Addenda to the owl melon post

Owl melons seem to appear more frequently among the Asian ruling caste, like how big-eye melons appear more frequently among the African ruling caste.

Asian_Melon

It doesn’t seem that these guys would follow the same personality patterns though (e.g. Alpha, not Sigma), except for the psychological bits deriving from the bulbhead like sensing the currents of fate.

John Ringo’s protagonist in the Paladin of Shadows series is a perfect representation of the white owl melon type, if you’re looking for more insight into their behavioral patterns.

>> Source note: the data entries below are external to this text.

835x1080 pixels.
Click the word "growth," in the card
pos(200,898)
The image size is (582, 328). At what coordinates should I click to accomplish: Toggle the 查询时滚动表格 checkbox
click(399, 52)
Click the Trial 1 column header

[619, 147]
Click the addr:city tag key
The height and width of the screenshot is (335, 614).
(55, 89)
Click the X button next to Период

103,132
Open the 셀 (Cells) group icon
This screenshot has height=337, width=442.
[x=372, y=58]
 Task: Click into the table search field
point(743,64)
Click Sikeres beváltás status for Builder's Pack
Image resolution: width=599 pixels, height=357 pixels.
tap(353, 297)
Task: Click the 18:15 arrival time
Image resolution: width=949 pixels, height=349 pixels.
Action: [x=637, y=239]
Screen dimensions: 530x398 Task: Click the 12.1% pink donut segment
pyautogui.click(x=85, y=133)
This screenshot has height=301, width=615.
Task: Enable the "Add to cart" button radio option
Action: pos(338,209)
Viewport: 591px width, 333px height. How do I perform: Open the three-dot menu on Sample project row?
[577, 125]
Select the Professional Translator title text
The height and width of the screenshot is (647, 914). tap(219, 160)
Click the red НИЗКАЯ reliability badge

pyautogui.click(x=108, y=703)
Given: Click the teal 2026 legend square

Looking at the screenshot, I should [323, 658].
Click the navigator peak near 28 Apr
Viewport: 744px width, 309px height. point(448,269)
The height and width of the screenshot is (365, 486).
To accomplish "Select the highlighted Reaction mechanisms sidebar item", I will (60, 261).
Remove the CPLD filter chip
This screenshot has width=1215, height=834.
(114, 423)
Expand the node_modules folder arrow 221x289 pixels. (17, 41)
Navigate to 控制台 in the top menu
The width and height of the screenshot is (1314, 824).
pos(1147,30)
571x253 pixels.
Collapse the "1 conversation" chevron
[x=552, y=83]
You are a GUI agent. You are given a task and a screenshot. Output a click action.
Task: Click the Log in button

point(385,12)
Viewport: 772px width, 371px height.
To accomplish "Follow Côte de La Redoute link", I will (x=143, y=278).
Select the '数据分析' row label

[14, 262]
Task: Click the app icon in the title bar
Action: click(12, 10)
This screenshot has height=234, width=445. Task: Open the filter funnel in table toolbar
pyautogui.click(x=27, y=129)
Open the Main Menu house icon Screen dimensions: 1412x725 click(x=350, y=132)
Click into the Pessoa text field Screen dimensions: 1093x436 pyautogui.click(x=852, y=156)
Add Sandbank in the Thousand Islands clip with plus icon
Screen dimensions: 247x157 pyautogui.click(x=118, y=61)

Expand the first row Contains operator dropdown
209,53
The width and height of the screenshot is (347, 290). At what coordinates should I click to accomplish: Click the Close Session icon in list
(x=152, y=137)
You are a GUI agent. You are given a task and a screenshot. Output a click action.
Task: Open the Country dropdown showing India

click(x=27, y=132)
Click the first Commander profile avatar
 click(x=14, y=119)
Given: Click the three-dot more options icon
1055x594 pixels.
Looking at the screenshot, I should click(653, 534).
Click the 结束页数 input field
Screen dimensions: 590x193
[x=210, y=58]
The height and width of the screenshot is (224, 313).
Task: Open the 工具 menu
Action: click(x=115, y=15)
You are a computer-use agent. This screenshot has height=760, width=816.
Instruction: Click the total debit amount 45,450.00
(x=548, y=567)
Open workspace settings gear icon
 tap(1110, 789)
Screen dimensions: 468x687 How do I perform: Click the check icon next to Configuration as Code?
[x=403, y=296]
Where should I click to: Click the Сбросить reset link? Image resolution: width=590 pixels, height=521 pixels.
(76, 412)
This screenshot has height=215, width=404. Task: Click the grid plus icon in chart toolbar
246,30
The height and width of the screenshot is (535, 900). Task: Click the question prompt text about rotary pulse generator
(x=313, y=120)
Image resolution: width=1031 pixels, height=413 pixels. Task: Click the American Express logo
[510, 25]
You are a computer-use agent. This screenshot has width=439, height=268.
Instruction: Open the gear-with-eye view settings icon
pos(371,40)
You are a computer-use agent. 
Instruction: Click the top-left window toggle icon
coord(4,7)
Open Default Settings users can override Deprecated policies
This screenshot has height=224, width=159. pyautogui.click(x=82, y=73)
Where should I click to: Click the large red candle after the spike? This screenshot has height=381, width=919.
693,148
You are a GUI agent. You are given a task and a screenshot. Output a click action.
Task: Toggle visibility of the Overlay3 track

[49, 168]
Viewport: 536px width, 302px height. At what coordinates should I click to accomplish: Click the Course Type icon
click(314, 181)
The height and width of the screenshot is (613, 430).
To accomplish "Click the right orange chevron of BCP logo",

Something particularly interesting is that Ghost’s ability to blend into his environment sounds strikingly like Ted Bundy’s similar ability:

Other significant obstacles for law enforcement were Bundy’s generic, essentially anonymous physical features,[278] and a curious chameleon-like ability to change his appearance almost at will.[279] Early on, police complained of the futility of showing his photograph to witnesses; he looked different in virtually every photo ever taken of him.[280] In person, “… his expression would so change his whole appearance that there were moments that you weren’t even sure you were looking at the same person”, said Stewart Hanson, Jr., the judge in the DaRonch trial. “He [was] really a changeling.”[281] Bundy was well aware of this unusual quality and he exploited it, using subtle modifications of facial hair or hairstyle to significantly alter his appearance as necessary.[282] He concealed his one distinctive identifying mark, a dark mole on his neck, with turtleneck shirts and sweaters.[283]

Wiki

N only = 2, but still worth mentioning. I used to think that the series was completely unrealistic, but nowadays I’m less sure. I wouldn’t have believed in the sexual secret societies either.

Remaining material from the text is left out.